Understanding India’s 3Fs Stress: The Critical Role of Fuel, Fertilizers, and Forex

Fuel, fertilisers, and foreign exchange are critical areas of focus for India as the country navigates the economic challenges posed by the ongoing US-Iran conflict. Finance Minister Nirmala Sitharaman emphasized the importance of these three factors, particularly in light of India’s heavy reliance on imports for crude oil and fertilisers. The Prime Minister’s call to conserve foreign exchange has become increasingly relevant amid rising global tensions.

Fuel Dependency

India’s fuel consumption is heavily reliant on imports, with over 85% of its crude oil sourced from abroad, primarily from Middle Eastern countries. The recent escalation in the US-Iran conflict has led to soaring global crude oil prices and significant supply constraints, particularly due to the closure of the Strait of Hormuz. While the government assures adequate supply of crude oil and LPG, the rising costs are a pressing concern.

Consumers are already feeling the impact, with increases in petrol, diesel, and CNG prices. The cost of LPG has also risen, leading to heightened pressure on the cooking gas subsidy. The Union Budget allocated Rs 12,085 crore for LPG support this year, but this may fall short. The government previously compensated oil marketing companies with Rs 26,000 crore, and state-owned retailers are currently losing approximately Rs 700 on each domestic LPG cylinder sold.

Fertiliser Challenges

Fertilisers are essential for India’s agricultural sector, with a significant portion of the country’s needs met through imports. Approximately 8-10 million tonnes of the 40 million tonnes of urea consumed annually are imported, alongside 60% of domestic DAP demand and all potash requirements. The Middle East supplies about 50% of India’s DAP and urea imports, with Saudi Arabia and Oman being key suppliers.

The ongoing conflict has disrupted supply chains just before the monsoon season, coinciding with predictions of El Niño affecting rainfall patterns. Fertiliser prices have surged, leading to an anticipated subsidy bill of Rs 3.8 lakh crore, more than double the budgeted amount. Urea prices have increased by over 120% since the conflict began, with other inputs like DAP and ammonia also seeing significant price hikes.

Foreign Exchange Reserves

Foreign exchange reserves are crucial for managing a country’s external sector. As import costs rise, so does the outflow of forex, putting pressure on reserves. India currently has an import cover of about 11 months, but a depreciating rupee and escalating import bills are raising concerns.

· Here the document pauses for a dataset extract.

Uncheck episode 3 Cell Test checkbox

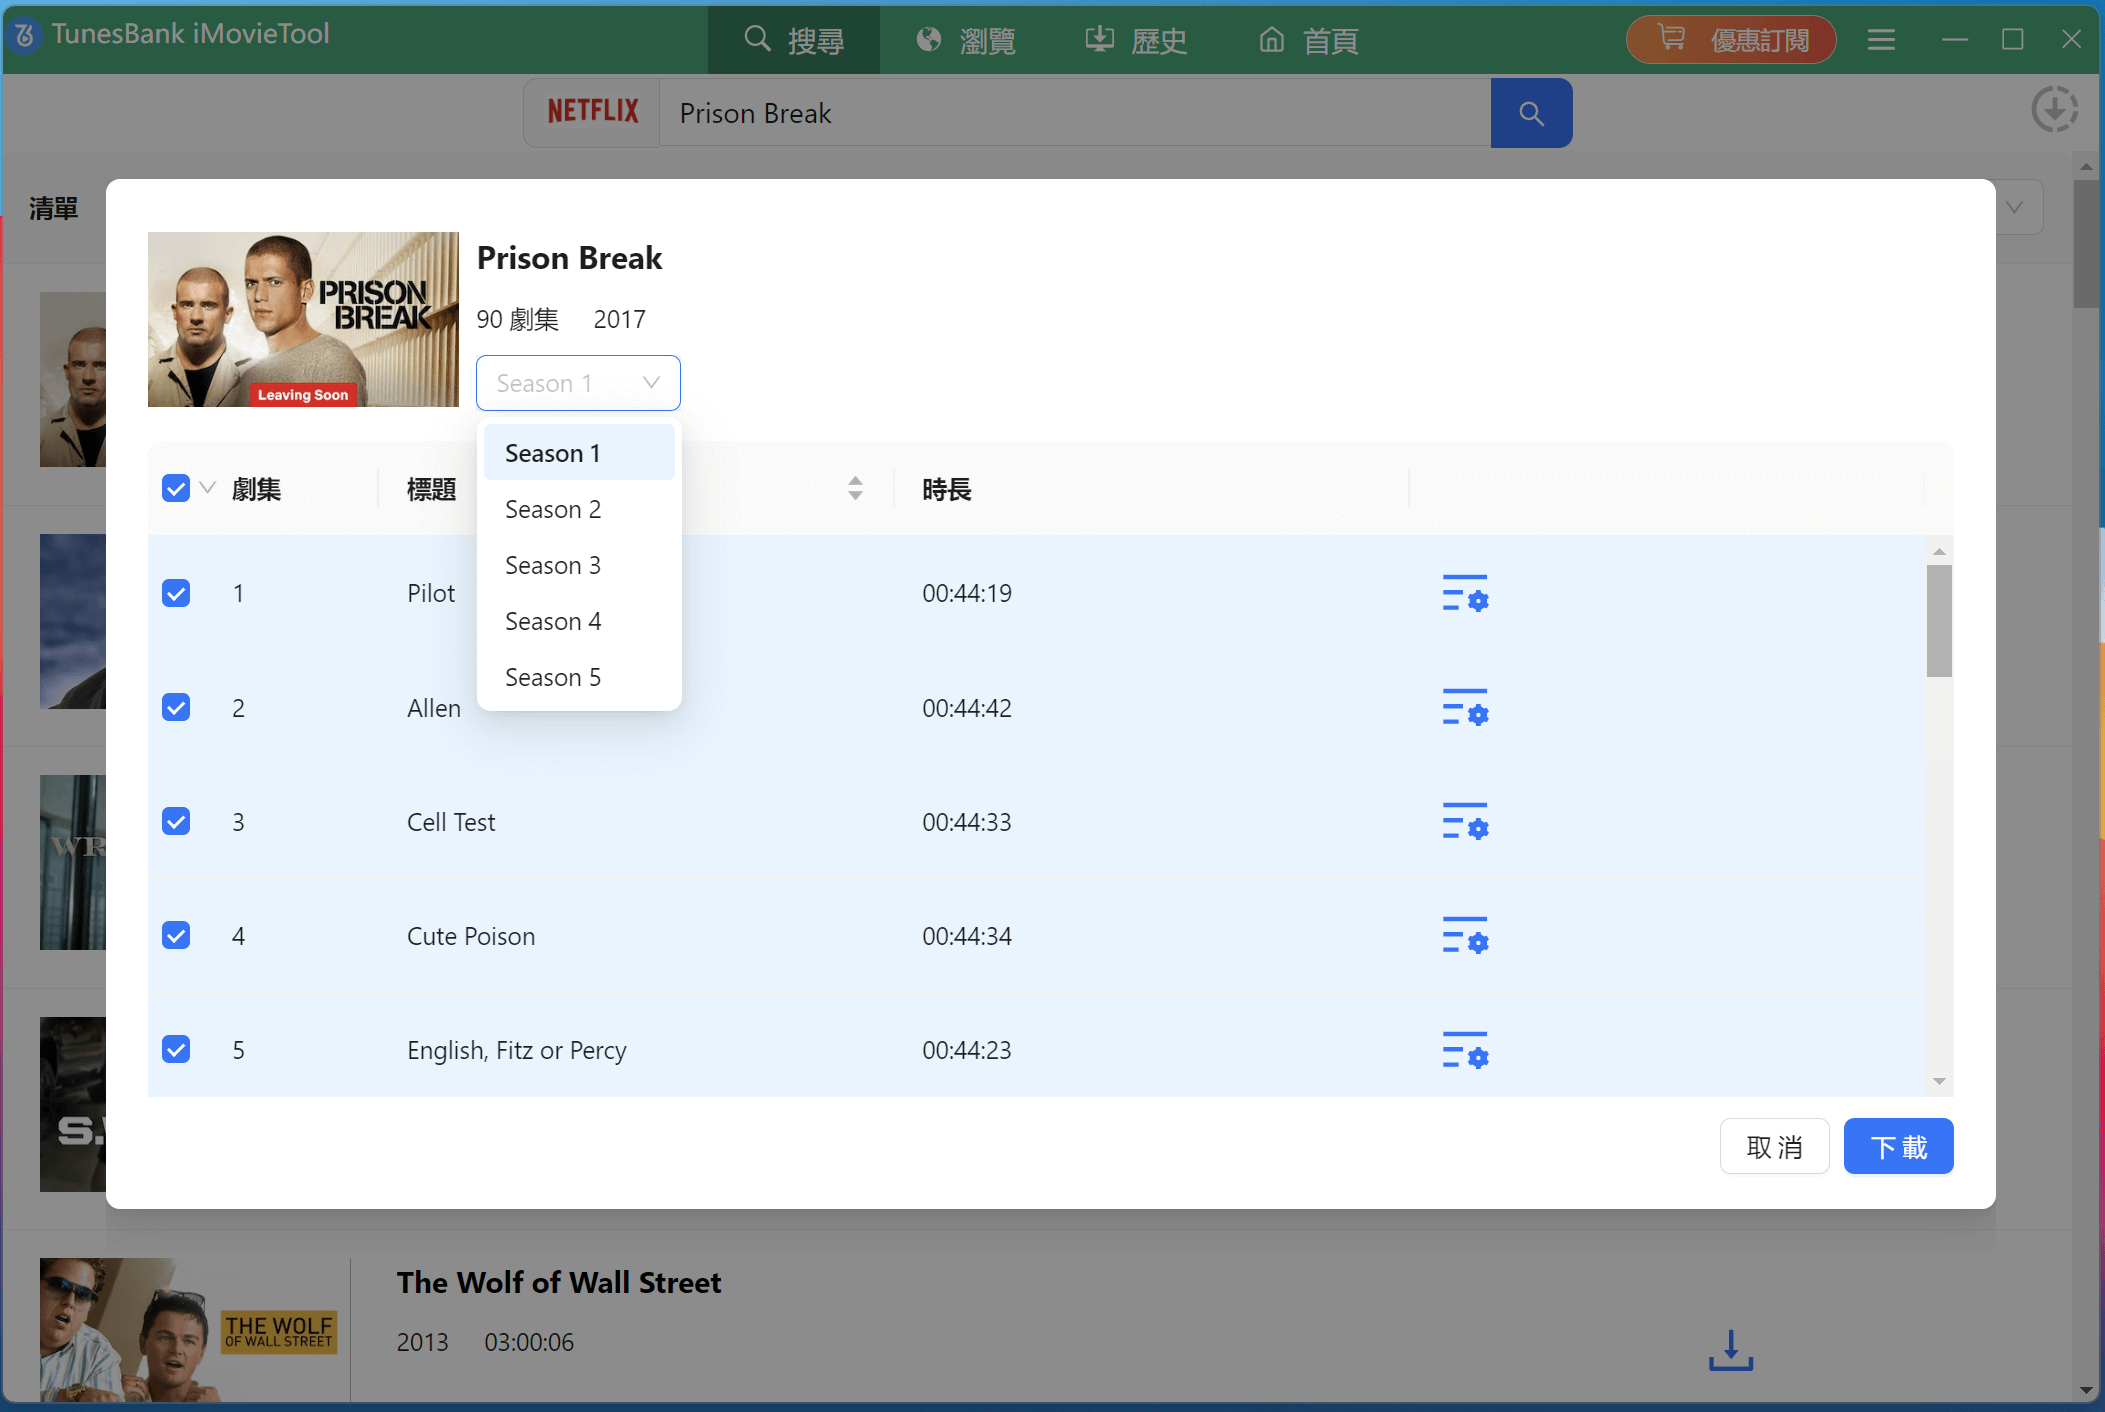(176, 821)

Recent data shows a negative net portfolio investment of $16.7 billion for 2025-26, with net FDI also experiencing a downturn. Prime Minister Modi has urged citizens to limit gold purchases, as gold imports further strain forex reserves. While India’s forex reserves stood at $682.3 billion as of May 29, 2026, geopolitical uncertainties continue to pose risks.

Interconnected Risks

The interdependence of fuel, fertilisers, and forex creates a cycle of economic pressure. Rising fuel prices lead to increased fertiliser costs, which in turn exacerbate inflation and lower economic growth. This cycle can result in higher subsidies and fiscal imbalances, further straining the rupee and forex reserves.

Experts warn that the immediate risk lies in fuel supply bottlenecks and elevated prices, which can impact various sectors of the economy. The ongoing geopolitical tensions highlight India’s vulnerability due to its reliance on imported energy and fertilisers.